Are You On A Slowly Sinking Ship?

Does it feel like you’re going down?

Our lives are surrendering, slowly but inevitably, to the weight of all of that stuff–clutter, extra weight, financial strain, tired relationships, and over-committed schedules. We are too busy to play, too tired to create, too broke to get ahead, too skeptical to make a difference, and too bitter to make love. It seems that everybody I know is looking to make a change… or perhaps wishing for one is more accurate?

Yes, everybody wishes life could be different in some way but not all of us are ready to actually make the change. My clients hire me because they are ready to make a change, ready enough to invest in a life coach to support them and that’s a huge step.

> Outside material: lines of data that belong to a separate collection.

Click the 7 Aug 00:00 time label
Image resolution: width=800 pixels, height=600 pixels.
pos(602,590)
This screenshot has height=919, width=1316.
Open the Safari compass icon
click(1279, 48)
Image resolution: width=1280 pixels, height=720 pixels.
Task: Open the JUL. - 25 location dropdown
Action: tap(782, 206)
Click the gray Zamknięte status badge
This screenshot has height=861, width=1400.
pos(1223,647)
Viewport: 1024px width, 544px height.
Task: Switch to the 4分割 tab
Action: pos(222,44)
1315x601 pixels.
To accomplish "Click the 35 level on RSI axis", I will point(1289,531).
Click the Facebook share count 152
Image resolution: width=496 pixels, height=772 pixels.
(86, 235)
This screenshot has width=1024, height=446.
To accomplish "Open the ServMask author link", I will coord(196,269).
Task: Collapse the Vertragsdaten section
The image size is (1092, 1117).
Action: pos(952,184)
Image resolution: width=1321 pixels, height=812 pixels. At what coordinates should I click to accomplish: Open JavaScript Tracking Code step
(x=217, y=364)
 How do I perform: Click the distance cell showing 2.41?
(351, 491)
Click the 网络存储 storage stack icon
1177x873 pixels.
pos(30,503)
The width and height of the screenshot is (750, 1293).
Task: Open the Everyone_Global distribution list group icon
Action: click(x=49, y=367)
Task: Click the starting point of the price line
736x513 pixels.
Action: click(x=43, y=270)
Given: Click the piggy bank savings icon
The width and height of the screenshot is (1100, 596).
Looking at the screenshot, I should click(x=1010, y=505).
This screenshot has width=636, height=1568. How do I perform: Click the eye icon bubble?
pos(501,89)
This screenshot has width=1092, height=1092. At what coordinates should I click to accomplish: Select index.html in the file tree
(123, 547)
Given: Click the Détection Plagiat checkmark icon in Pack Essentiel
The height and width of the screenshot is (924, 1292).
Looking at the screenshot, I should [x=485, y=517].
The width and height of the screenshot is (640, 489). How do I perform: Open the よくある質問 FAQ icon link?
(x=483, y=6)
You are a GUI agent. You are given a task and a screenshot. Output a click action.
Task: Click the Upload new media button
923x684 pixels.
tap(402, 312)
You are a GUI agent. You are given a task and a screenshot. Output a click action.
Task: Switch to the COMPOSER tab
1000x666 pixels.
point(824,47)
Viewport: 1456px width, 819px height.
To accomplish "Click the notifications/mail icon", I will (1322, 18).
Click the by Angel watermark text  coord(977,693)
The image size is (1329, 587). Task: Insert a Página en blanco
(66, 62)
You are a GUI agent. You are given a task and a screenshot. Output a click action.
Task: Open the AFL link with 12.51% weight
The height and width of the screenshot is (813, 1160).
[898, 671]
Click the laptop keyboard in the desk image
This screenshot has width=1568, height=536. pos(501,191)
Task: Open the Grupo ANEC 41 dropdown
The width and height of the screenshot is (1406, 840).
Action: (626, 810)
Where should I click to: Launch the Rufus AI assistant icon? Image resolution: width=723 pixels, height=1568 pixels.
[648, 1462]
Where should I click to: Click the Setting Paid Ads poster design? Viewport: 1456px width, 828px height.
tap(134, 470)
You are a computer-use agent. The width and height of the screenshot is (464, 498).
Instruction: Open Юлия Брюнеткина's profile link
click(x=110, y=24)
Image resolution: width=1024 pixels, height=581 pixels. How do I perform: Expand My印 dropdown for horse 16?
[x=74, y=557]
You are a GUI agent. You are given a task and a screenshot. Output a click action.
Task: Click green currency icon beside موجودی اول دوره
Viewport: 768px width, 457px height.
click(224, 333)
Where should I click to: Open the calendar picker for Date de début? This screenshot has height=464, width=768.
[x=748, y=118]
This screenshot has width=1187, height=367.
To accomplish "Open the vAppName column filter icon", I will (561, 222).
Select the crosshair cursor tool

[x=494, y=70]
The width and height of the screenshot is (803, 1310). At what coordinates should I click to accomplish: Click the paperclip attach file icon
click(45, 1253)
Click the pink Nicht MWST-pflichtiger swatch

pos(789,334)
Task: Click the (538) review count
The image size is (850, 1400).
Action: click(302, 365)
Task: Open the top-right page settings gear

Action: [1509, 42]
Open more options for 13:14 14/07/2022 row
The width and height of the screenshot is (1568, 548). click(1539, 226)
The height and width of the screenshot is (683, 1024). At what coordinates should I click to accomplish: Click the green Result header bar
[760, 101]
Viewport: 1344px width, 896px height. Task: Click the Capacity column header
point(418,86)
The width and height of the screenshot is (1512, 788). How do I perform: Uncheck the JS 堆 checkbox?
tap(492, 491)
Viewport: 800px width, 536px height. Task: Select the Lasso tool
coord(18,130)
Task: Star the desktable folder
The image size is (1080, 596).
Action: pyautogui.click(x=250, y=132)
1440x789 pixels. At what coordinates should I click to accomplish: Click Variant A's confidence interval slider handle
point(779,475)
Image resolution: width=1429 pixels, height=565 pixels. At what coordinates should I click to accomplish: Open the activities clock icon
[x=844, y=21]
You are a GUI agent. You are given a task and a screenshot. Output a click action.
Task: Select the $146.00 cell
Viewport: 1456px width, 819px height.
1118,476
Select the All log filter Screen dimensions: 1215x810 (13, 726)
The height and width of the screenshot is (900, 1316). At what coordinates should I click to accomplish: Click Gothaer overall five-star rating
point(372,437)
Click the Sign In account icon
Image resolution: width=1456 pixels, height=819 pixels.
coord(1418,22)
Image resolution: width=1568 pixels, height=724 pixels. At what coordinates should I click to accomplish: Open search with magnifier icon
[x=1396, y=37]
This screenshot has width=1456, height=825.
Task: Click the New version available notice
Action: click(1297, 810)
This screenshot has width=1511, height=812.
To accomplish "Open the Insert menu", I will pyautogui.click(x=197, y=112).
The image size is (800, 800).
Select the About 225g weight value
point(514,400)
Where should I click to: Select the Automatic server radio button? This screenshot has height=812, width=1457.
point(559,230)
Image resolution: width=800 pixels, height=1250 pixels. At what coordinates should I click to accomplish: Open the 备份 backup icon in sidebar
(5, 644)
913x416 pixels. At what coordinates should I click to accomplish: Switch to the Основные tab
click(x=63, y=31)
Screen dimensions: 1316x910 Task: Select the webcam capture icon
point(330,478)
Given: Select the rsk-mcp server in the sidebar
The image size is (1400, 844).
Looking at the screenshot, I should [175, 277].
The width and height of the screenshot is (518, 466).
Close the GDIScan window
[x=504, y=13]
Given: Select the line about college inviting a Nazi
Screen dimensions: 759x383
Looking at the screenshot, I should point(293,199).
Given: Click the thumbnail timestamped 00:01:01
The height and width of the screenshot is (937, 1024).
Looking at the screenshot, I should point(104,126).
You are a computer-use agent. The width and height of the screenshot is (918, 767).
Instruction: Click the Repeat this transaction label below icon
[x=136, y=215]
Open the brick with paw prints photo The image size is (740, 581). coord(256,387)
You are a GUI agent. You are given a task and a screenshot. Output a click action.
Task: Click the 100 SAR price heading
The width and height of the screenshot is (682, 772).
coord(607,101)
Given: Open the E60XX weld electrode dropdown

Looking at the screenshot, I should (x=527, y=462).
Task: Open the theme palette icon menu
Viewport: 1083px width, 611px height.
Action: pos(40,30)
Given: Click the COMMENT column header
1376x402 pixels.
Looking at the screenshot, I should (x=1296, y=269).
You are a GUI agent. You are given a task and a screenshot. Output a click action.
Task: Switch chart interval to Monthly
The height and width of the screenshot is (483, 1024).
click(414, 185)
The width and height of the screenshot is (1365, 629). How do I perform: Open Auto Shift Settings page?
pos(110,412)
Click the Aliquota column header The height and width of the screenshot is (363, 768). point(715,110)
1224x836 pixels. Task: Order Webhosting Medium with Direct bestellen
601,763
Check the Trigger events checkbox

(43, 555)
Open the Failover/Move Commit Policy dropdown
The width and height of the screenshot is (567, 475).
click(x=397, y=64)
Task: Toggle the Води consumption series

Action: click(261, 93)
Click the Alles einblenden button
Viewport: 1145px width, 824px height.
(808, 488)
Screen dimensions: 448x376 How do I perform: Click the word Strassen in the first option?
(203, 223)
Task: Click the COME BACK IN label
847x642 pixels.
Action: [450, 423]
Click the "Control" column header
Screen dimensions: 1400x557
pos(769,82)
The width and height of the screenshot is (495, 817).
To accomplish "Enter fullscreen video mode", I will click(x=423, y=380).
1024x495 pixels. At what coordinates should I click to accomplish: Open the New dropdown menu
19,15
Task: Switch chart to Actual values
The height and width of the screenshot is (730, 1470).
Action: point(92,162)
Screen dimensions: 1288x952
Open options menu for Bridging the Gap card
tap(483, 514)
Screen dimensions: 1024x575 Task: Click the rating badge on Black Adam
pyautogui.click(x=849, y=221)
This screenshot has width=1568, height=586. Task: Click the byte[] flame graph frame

Only the truly Wild Ones ever take this step but once you decide that, “It’s time for your life to bloom,” and hire me (or whoever is the best coach for you), the focus immediately shifts to the change, or often changes, you are ready to make. It may be a healthier body or to simplify your physical environment, to improve communication or find time for a creative dream. You may be ready to come out of the closet, or you feel completely lost and maybe you’re ready to find yourself again.

A majority of new clients include career on their list of things to they’d like to make a change, which makes sense because work touches so many parts of life. Also, because dissatisfaction in any area of one’s life can easily manifest a desperation to change another, clients sometimes come looking for a new job when what they really need is their spouse to stop drinking, or to lose 80 pounds, or to feel like their life has purpose. It’s almost comical really, how easily we blame something outside of us for misery that is rooted deep within us. Seeking a new career is like looking for a brand new boat that, if it would just come close enough, we could grab onto and pull ourselves on to a new way of being. It’s as if having a new, perfectly suited career will enable us to sail away from the excess, the chaos, the pain in our lives right now. In some ways, this is a reasonable impulse. Staying here sucks, or at least the way things are now totally sucks. I understand. I’ve been there myself, more times than I care to remember.

This sucks and something has to give and it’s time to make a change. So, now what?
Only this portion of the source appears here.